God bless Alexander Solzhenitsyn. He will be missed.

Friday, August 1, 2008

Rejecting Elemental Deception

Be careful that no one takes you captive through philosophy or empty deceit based on human tradition, based on the elemental forces of this world, and not on Christ. Colossians 2:8

I know I have spent (probably way too) much time arguing about empty deceits. That is a good description of most of what passes for human knowledge. It keeps the grant money rolling in but it is of little value otherwise. People who desperately want to be materialists are never content in their desperation. Say what they will, they want to pull us down in the darkness with them. You sometimes wonder if misery loves company or if they are just afraid of being alone in the dark.

It is rather like talking to a man who has fallen into a sinkhole. You offer to throw him a line but he insists that the only proper course of action is for you to jump down into the hole with him.

Sorry. I’ve been there and I didn’t care for the view.

I am reminded of a G. K. Chesterton quote, “I am quite ready to respect another man's faith; but it is too much to ask that I should respect his doubt, his worldly hesitations and fictions, his political bargain and make-believe.”

For in Him the entire fullness of God’s nature dwells bodily, and you have been filled by Him, who is the head over every ruler and authority Colossian 2:9,10

I can learn a lot by studying the “elemental forces of the world” about how things work, but I cannot learn why things work.
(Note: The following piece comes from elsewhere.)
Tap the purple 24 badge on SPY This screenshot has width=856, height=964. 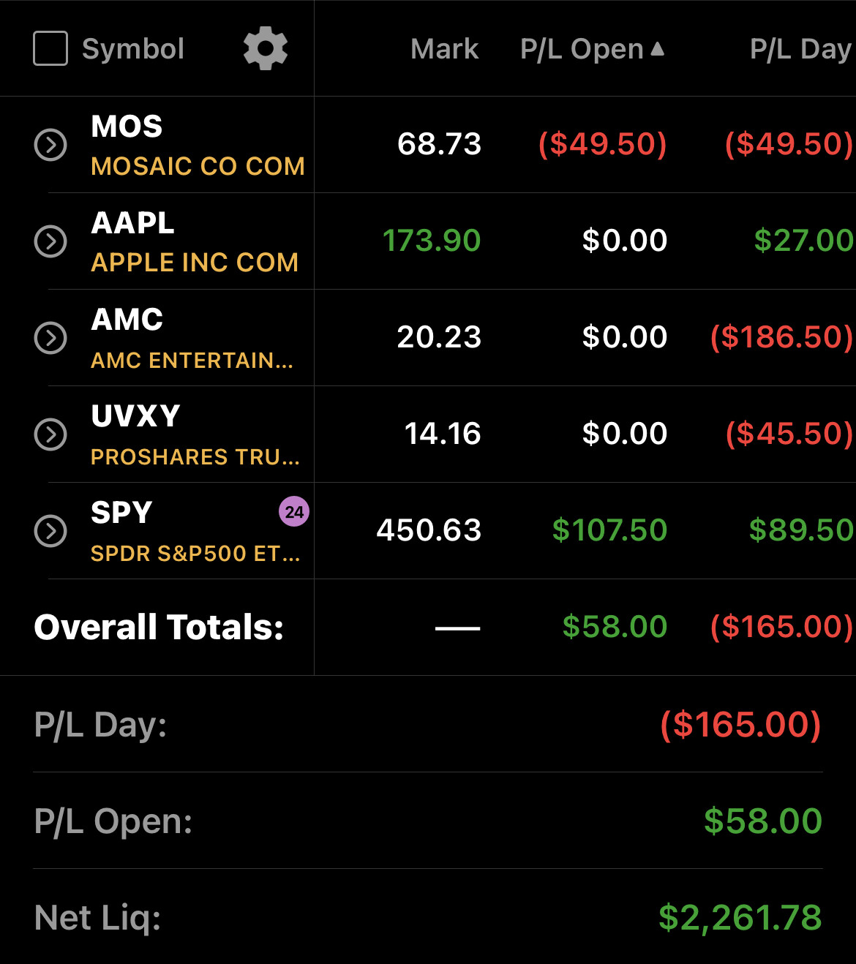pos(294,511)
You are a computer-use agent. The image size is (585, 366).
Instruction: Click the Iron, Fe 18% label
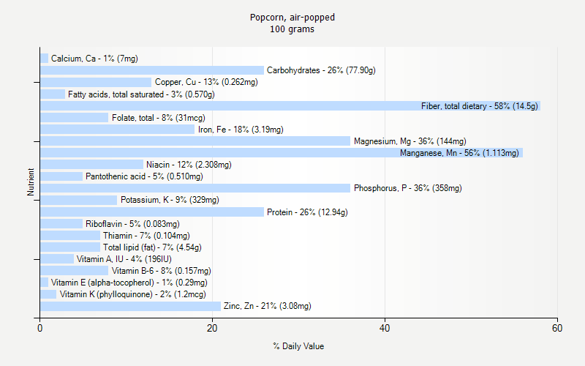click(x=241, y=130)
The materialist thinks that the only question is how, or rather he only asks how because to ask why is too disturbing.

If I want to understand the material world, I need to know something about the Creator. All of the nature of God was poured into Christ -- and I understand that well enough. What is harder to grasp is that I have been filled by Him.

This is the very purpose of the Gospel – Christ’s death, burial, and resurrection – that we should be restored and partake of the Divine nature. I heard someone protesting the other day about the statement that “God wants to replicate Himself on the earth”. I don’t know what the particular speaker being criticized meant by that. It certainly has the new-agey faux-christian sound to it. Yet I use that phrase, or a similar one, as a convenience.

The Father replicates His nature in His children. What a surprise. That does not mean we are God (though Jesus did quote the Psalm as saying “you are gods”). It does mean that we are carriers of the Holy Ghost bringing the wisdom and power of God into contact with the people we meet and the situations we encounter.

Consider this: our old human nature was subservient to the rule and authority, one might say, of the physical world. The old man is bound and controlled by the gods of forces. When we put on Christ, when we are filled with His nature, the rule and authority of elemental forces are thrown off. Now, instead of being subject to the world’s control, we are submitted to Christ to whom the rulers and authorities of the world are subject. While that is a revelation of a present reality, it is also the promise of a greater manifestation that awaits us.